[Collected data]
>>>

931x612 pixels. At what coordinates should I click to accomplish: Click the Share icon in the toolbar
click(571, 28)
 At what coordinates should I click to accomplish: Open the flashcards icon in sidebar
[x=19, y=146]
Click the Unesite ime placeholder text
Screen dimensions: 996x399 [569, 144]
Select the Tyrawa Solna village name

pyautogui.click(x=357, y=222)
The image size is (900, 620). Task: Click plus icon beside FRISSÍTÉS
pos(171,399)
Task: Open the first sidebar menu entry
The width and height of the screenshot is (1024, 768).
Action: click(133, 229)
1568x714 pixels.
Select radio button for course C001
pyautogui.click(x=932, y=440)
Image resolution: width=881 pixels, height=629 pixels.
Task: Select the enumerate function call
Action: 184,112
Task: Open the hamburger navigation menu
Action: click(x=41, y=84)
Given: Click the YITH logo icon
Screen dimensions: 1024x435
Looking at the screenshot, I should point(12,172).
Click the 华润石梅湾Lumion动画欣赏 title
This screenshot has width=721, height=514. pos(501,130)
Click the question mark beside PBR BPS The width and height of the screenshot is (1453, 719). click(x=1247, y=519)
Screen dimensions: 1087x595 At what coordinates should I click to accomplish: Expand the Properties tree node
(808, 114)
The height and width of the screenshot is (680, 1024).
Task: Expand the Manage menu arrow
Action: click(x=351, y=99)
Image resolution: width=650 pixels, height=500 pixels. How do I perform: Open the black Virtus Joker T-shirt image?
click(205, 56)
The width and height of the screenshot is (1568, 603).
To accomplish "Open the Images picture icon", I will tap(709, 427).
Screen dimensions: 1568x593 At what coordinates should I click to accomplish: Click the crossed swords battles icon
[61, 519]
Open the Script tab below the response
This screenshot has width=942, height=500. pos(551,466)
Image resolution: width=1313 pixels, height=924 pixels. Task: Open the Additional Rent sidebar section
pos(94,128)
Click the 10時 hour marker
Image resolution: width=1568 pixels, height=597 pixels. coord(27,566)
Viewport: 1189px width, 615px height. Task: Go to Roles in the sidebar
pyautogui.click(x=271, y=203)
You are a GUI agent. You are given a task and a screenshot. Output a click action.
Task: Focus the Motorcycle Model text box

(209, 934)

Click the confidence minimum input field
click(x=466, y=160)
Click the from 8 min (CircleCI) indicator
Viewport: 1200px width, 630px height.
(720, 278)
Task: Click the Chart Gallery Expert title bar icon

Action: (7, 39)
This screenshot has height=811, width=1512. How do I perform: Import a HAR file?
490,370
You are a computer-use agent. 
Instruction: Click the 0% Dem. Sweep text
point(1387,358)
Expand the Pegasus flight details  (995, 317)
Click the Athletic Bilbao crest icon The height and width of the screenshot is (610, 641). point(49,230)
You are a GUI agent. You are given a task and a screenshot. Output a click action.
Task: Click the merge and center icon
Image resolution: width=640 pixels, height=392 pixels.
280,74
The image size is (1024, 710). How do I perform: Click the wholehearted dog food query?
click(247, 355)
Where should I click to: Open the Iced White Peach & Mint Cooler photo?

<<<

Your response must consist of all the records, retyped exactly.

931x612 pixels. At what coordinates should I click to accomplish: Click the Share icon in the toolbar
click(571, 28)
 At what coordinates should I click to accomplish: Open the flashcards icon in sidebar
[x=19, y=146]
Click the Unesite ime placeholder text
Screen dimensions: 996x399 [569, 144]
Select the Tyrawa Solna village name

pyautogui.click(x=357, y=222)
The image size is (900, 620). Task: Click plus icon beside FRISSÍTÉS
pos(171,399)
Task: Open the first sidebar menu entry
The width and height of the screenshot is (1024, 768).
Action: click(133, 229)
1568x714 pixels.
Select radio button for course C001
pyautogui.click(x=932, y=440)
Image resolution: width=881 pixels, height=629 pixels.
Task: Select the enumerate function call
Action: 184,112
Task: Open the hamburger navigation menu
Action: click(x=41, y=84)
Given: Click the YITH logo icon
Screen dimensions: 1024x435
Looking at the screenshot, I should point(12,172).
Click the 华润石梅湾Lumion动画欣赏 title
This screenshot has width=721, height=514. pos(501,130)
Click the question mark beside PBR BPS The width and height of the screenshot is (1453, 719). click(x=1247, y=519)
Screen dimensions: 1087x595 At what coordinates should I click to accomplish: Expand the Properties tree node
(808, 114)
The height and width of the screenshot is (680, 1024).
Task: Expand the Manage menu arrow
Action: click(x=351, y=99)
Image resolution: width=650 pixels, height=500 pixels. How do I perform: Open the black Virtus Joker T-shirt image?
click(205, 56)
The width and height of the screenshot is (1568, 603).
To accomplish "Open the Images picture icon", I will tap(709, 427).
Screen dimensions: 1568x593 At what coordinates should I click to accomplish: Click the crossed swords battles icon
[61, 519]
Open the Script tab below the response
This screenshot has width=942, height=500. pos(551,466)
Image resolution: width=1313 pixels, height=924 pixels. Task: Open the Additional Rent sidebar section
pos(94,128)
Click the 10時 hour marker
Image resolution: width=1568 pixels, height=597 pixels. coord(27,566)
Viewport: 1189px width, 615px height. Task: Go to Roles in the sidebar
pyautogui.click(x=271, y=203)
You are a GUI agent. You are given a task and a screenshot. Output a click action.
Task: Focus the Motorcycle Model text box

(209, 934)

Click the confidence minimum input field
click(x=466, y=160)
Click the from 8 min (CircleCI) indicator
Viewport: 1200px width, 630px height.
(720, 278)
Task: Click the Chart Gallery Expert title bar icon

Action: (7, 39)
This screenshot has height=811, width=1512. How do I perform: Import a HAR file?
490,370
You are a computer-use agent. 
Instruction: Click the 0% Dem. Sweep text
point(1387,358)
Expand the Pegasus flight details  (995, 317)
Click the Athletic Bilbao crest icon The height and width of the screenshot is (610, 641). point(49,230)
You are a GUI agent. You are given a task and a screenshot. Output a click action.
Task: Click the merge and center icon
Image resolution: width=640 pixels, height=392 pixels.
280,74
The image size is (1024, 710). How do I perform: Click the wholehearted dog food query?
click(247, 355)
Where should I click to: Open the Iced White Peach & Mint Cooler photo?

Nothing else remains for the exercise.